4. Which of the following is a sign of hypoglycemia?
- A. Rapid, deep breathing
- B. Increased urination
- C. Weakness and confusion
- D. High blood pressure
Correct answer: C
Rationale: The correct answer is C: Weakness and confusion. Hypoglycemia is characterized by low blood sugar levels, leading to inadequate glucose supply to the brain, resulting in symptoms like weakness and confusion. Choices A, B, and D are incorrect. Rapid, deep breathing is not typically a sign of hypoglycemia but can be seen in other conditions like respiratory issues. Increased urination is more commonly associated with conditions like diabetes mellitus, while high blood pressure is not a typical sign of hypoglycemia.

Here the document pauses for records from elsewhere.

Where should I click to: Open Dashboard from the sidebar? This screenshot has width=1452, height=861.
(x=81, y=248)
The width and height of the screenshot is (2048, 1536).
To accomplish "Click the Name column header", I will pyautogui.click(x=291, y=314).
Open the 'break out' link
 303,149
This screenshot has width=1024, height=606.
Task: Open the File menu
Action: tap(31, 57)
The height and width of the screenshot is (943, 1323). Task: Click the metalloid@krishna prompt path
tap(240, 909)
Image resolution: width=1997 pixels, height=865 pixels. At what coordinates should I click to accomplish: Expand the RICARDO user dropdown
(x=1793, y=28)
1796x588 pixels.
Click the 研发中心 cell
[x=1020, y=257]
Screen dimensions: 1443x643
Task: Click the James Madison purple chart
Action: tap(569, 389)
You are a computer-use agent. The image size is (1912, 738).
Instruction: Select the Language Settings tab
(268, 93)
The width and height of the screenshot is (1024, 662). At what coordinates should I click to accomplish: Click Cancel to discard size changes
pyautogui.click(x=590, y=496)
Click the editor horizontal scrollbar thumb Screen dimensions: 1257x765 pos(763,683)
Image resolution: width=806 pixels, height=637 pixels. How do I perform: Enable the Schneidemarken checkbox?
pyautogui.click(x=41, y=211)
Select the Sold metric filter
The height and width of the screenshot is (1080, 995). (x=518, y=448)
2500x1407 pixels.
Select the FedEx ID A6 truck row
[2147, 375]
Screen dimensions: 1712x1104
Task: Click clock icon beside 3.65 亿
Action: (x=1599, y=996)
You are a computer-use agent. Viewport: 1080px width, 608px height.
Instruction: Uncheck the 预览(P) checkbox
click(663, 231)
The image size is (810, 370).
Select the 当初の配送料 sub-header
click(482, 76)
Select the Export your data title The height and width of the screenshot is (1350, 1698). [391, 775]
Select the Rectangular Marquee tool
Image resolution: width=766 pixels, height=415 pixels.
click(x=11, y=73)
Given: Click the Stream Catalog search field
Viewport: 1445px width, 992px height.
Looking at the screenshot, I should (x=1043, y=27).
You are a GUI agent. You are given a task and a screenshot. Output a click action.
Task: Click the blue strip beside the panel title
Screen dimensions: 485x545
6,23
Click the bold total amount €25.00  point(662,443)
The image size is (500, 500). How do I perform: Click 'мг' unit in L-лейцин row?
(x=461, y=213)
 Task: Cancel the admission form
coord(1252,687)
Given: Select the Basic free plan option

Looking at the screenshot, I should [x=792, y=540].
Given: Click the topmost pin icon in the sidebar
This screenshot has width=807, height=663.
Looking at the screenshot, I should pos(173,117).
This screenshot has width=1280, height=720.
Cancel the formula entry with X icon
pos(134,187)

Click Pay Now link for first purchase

5. During an assessment of a male client suspected of having a disorder of motor function, which finding would suggest a possible upper motor neuron (UMN) lesion?
- A. Hypotonia
- B. Hyperreflexia
- C. Muscle atrophy
- D. Fasciculations
Correct answer: B
Rationale: Hyperreflexia, or exaggerated reflexes, is a common sign of an upper motor neuron (UMN) lesion. An UMN lesion indicates damage to the central nervous system pathways that control movement. Hypotonia (choice A) refers to reduced muscle tone, which is more indicative of lower motor neuron lesions. Muscle atrophy (choice C) suggests long-standing denervation or disuse of muscles. Fasciculations (choice D) are involuntary muscle contractions that can be seen in lower motor neuron lesions, like in amyotrophic lateral sclerosis (ALS), rather than UMN lesions.